Solar sails intrigue propulsion theorists because they require no onboard fuel. Working only with photons produced by the sun and using enormous sails, they should be able to perform maneuvers, like hovering at a point in space, that would quickly exhaust conventional propulsion systems. For interstellar purposes, a close pass by the Sun (the so-called ‘Sun-diver’ maneuver) has been suggested as a way to build up velocity before deploying the sail, using proximity to the Sun to get the maximum impact from the photon stream. Gregory Matloff has studied ‘close pass’ maneuvers that could launch an Alpha Centauri mission with a flight time of roughly 1,000 years.
But the problems sails pose are huge, especially in terms of deployment. Even now, before we have developed the much thinner films that will power future space sails, the material they are made of is up to 100 times thinner than a sheet of writing paper. How do you get such a sail deployed without tearing its evanescent fabric? To find out, L’Garde’s deployment was conducted in a 100-ft. vacuum chamber at NASA’s Glenn Research Center Plum Brook Station in Sandusky, OH, where temperatures were kept low to simulate the environment of space. The use of inflatable booms that become stiff once deployed proved workable; these support the reflective sail.
Able Engineering’s work was done at Langley Research Center in Hampton, VA, using a graphite boom that is extended by remote control. Tests were conducted in a 50-foot vacuum chamber, with the April deployment followed by five weeks of study to examine the sail’s shape and system dynamics. All this in preparation for a planned 2005 laboratory deployment of a 65-foot sail that will draw on the results of both sets of tests.
When I talked to Moktar Salama last year about his work with solar sails, the JPL scientist noted that square sails, like the two tested above, are what is known as three-axis stabilized sails; they can be controlled along all three axes. Salama believes square sails are workable for sails up to 100 meters in size, but as they become larger, the external structure needed to maintain them becomes more and more of a burden. Spinning sails, on the other hand, can use spin for deployment and are maneuverable without the mass of booms and struts.
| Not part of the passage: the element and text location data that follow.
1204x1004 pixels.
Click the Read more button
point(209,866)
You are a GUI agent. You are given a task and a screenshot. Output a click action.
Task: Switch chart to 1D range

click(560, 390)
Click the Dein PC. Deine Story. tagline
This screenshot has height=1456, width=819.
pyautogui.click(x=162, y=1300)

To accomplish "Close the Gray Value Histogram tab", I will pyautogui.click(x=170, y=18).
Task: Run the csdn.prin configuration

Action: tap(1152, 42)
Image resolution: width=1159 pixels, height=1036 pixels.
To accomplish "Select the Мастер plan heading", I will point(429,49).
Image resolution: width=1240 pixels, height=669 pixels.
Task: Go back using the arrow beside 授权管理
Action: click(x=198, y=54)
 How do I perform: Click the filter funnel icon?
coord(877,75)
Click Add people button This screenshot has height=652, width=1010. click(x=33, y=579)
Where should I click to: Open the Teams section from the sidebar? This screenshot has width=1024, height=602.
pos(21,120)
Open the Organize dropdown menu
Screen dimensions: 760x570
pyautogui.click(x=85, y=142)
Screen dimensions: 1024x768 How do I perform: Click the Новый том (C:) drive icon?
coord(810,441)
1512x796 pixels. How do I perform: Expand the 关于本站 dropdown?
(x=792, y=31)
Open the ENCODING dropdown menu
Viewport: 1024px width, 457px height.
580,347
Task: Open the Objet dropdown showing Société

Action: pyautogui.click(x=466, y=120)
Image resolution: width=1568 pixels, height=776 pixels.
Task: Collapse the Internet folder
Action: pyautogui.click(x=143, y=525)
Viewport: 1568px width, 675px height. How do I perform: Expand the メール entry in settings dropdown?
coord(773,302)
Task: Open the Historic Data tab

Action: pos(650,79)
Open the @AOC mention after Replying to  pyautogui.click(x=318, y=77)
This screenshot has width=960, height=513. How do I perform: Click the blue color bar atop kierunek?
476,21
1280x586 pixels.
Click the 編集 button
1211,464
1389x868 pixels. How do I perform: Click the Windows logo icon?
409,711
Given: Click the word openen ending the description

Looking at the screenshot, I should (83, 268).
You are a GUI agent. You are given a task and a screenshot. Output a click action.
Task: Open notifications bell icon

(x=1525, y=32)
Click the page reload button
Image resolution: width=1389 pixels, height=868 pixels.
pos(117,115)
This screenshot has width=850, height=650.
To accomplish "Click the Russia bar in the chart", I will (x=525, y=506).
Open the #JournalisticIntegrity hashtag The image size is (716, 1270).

When I asked Salama about future sails for deep space missions, he saw the spinning sail as essential. “With a three axis stabilized sail on a smaller scale, the initial problems for testing are easier to solve. Three axis sails will probably be tested first, and I’m pretty sure they will be flown first. We can do quite a few things with a smaller sail before we will need a bigger sail. But longer-term, we move into circular spinning sails. Especially for missions to the outer edges of the Solar System.” And yes, Salama confirmed that spinning sails could be adapted for laser-beam propulsion in the Robert Forward mode.
All told, 2004 was a significant year for the propulsion system that may have the best chance at powering our first interstellar precursor missions. The next date to watch is March 1, when Cosmos 1 is scheduled to be launched by a Volna rocket from a submerged submarine in the Barents Sea. If successful, this privately funded mission will accomplish the first controlled solar sail flight.